Она помогла ему, значит, она хотела его, так он подумал.
Так же фанатично, как он сорвал с нее брюки, он стал ее трахать. Задыхаясь, глотая воздух. Он везде чувствовал только ее запах. Ее острый запах и немного запах испражнений, свежих испражнений.
И тут он услышал вдалеке: «Папа!» И еще раз: «Папа, ты где?»
За секунду, за долю секунды его память вернулась. По крайней мере, ее часть.
«Папа!» — снова услышал он.
Он резко отпустил Эстер в ужасе. Он вдруг понял, где он, кто он, что он тут делает.
Спотыкаясь, он выскочил из сарая, все еще с брюками на коленках, и столкнулся с Тирзой.
Она оказалась ближе, чем он рассчитывал.
— Папа, — сказала она, — юфрау Фелдкамп уже уходит.
Тирза посмотрела на него, окинув взглядом с головы до ног. Глаза как пыточные инструменты. Он почувствовал на себе этот прожигающий взгляд.
Он все еще тяжело дышал. И тут увидел юфрау Фелдкамп. Она тоже стояла рядом и тоже смотрела на него, сначала с улыбкой, потом уже серьезно.
Учительница и отец ученицы застыли. Двое взрослых в саду теплым вечером в самом начале лета. Оба не в силах произнести ни слова. В гостиной гремела вечеринка в честь окончания школы.
Тут юфрау Фелдкамп взяла себя в руки. Она снова стала человеком, который отвечает за порядок в классе, даже если там происходит что-то непредвиденное. Даже сейчас. Даже здесь.
— Господин Хофмейстер, — сказала она, — надо же, когда я пришла, вы были полуголый, и сейчас вы опять полуодеты.

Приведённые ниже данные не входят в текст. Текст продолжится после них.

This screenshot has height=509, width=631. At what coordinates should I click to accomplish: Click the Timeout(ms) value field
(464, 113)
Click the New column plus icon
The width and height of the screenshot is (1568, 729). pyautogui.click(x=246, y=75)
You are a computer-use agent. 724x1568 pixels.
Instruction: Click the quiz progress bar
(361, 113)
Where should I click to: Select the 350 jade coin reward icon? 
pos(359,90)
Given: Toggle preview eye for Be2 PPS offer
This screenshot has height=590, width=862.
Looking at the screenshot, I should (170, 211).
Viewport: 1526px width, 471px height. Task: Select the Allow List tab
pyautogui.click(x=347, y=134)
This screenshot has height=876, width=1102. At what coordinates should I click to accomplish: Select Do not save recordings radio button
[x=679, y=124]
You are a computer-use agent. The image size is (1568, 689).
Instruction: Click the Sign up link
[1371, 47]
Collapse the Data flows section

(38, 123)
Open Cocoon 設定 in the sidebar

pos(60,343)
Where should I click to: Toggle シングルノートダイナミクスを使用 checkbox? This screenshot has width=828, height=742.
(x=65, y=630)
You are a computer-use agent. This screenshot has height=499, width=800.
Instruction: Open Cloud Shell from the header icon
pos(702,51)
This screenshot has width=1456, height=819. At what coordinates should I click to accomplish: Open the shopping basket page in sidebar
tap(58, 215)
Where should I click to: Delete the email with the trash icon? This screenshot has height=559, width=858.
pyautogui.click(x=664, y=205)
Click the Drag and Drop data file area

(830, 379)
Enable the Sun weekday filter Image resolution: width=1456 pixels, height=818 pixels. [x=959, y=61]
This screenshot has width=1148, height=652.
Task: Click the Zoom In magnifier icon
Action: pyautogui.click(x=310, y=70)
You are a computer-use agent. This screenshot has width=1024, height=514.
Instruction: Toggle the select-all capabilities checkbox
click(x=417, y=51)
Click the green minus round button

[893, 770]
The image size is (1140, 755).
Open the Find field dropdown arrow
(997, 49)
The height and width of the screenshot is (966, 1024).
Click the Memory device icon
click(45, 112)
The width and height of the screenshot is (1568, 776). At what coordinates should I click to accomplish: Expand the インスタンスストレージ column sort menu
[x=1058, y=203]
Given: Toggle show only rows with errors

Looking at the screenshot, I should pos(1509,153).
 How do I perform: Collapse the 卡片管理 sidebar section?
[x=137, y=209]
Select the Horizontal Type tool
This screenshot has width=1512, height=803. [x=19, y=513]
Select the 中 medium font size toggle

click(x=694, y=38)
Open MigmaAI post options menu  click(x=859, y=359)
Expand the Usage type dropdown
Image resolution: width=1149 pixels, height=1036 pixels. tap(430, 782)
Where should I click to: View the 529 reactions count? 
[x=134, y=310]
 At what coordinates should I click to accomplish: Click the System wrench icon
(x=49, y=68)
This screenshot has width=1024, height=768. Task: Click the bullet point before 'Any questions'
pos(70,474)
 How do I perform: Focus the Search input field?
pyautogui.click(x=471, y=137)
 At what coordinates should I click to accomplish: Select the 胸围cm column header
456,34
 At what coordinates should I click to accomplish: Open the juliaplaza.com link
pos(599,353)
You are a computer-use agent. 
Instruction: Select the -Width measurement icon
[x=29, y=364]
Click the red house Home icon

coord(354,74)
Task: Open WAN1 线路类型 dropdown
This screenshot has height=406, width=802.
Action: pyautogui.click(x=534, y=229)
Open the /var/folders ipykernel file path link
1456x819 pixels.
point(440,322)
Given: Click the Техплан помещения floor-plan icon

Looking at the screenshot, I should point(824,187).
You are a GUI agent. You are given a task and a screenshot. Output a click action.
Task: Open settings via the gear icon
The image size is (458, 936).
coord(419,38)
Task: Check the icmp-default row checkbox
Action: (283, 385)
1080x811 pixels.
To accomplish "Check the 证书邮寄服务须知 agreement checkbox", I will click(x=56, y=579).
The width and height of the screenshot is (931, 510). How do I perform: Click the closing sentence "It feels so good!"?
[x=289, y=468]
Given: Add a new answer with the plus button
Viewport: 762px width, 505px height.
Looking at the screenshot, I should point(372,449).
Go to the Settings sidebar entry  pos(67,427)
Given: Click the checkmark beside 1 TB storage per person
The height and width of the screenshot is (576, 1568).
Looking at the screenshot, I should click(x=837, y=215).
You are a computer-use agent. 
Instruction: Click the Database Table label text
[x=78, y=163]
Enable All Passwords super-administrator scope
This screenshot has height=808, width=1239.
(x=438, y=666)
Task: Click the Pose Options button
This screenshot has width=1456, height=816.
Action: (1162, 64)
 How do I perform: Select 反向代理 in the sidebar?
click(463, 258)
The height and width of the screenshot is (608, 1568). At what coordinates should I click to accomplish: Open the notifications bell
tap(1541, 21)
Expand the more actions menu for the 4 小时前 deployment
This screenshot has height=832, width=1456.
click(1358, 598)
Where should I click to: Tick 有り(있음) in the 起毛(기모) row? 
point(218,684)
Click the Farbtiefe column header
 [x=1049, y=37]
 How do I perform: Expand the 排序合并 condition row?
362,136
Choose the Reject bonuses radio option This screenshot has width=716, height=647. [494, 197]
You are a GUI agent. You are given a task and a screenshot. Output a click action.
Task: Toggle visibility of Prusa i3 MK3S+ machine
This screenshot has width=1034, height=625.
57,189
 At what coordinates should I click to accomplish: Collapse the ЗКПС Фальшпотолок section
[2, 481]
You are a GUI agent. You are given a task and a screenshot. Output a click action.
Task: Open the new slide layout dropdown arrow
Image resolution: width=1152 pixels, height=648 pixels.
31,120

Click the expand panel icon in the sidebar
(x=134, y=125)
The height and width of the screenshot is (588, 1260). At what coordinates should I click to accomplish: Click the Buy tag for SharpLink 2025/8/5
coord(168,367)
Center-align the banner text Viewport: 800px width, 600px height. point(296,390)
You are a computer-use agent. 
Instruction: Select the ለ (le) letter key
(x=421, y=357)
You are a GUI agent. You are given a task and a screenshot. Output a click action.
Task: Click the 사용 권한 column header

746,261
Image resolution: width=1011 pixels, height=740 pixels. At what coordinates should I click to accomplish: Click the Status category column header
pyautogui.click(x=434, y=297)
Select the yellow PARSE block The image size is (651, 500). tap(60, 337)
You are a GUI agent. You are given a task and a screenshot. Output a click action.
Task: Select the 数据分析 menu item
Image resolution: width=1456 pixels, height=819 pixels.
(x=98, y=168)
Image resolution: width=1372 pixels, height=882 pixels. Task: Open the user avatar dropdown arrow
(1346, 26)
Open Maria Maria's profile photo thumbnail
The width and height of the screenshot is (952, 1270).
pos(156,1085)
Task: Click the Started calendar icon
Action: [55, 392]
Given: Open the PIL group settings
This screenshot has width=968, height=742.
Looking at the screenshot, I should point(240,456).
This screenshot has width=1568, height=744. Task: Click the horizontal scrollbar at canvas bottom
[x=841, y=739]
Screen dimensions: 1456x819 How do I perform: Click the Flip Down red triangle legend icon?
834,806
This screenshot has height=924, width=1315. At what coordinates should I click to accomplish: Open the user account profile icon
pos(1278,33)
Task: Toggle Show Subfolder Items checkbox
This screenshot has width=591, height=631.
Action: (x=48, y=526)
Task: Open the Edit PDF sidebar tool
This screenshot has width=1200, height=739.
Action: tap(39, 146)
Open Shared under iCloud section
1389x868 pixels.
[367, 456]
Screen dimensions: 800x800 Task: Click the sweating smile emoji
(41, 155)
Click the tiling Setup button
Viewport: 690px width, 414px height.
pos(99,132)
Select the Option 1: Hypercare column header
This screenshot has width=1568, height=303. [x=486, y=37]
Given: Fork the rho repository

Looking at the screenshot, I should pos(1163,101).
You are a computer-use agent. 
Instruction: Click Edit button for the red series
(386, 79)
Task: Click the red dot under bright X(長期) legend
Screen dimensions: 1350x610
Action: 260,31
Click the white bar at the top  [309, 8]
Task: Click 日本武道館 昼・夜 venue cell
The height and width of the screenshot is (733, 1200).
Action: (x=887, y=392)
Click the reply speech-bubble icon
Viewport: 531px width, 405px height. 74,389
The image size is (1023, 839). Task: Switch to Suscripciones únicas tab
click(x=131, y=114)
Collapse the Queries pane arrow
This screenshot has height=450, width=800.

Он быстро наклонился, подхватил брюки, завозился с пряжкой на ремне, он все никак не мог найти дырочки. Где же эти дырочки? Как же ему застегнуться? О чем он вообще думал? Что он натворил? Где эти чертовы дырочки?
Он сопел и чувствовал только запах Эстер без буквы «ха», как будто им пропиталось все вокруг, весь его сад, даже юфрау Фелдкамп пахла сейчас, как Эстер без буквы «ха».
Но Хофмейстер смог взять себя в руки. Теперь, когда его особенно неприличные части тела были прикрыты, он снова стал тем, кем должен был быть, гостеприимным хозяином, ответственным за суши и сашими, отцом Тирзы.
— Я провожу вас, — сказал он.
— Не утруждайтесь, — быстро ответила юфрау Фелдкамп, — у вас полно забот и в саду, как я посмотрю.
Она развернулась и ушла. С надменной ехидцей. Вот так она ушла.
Напоследок она еще раз обернулась, и по ее взгляду он понял, что ей все это не показалось ни на каплю смешным. Как будто она смотрела на страшную аварию. Он заволновался, куда же подевалась Тирза.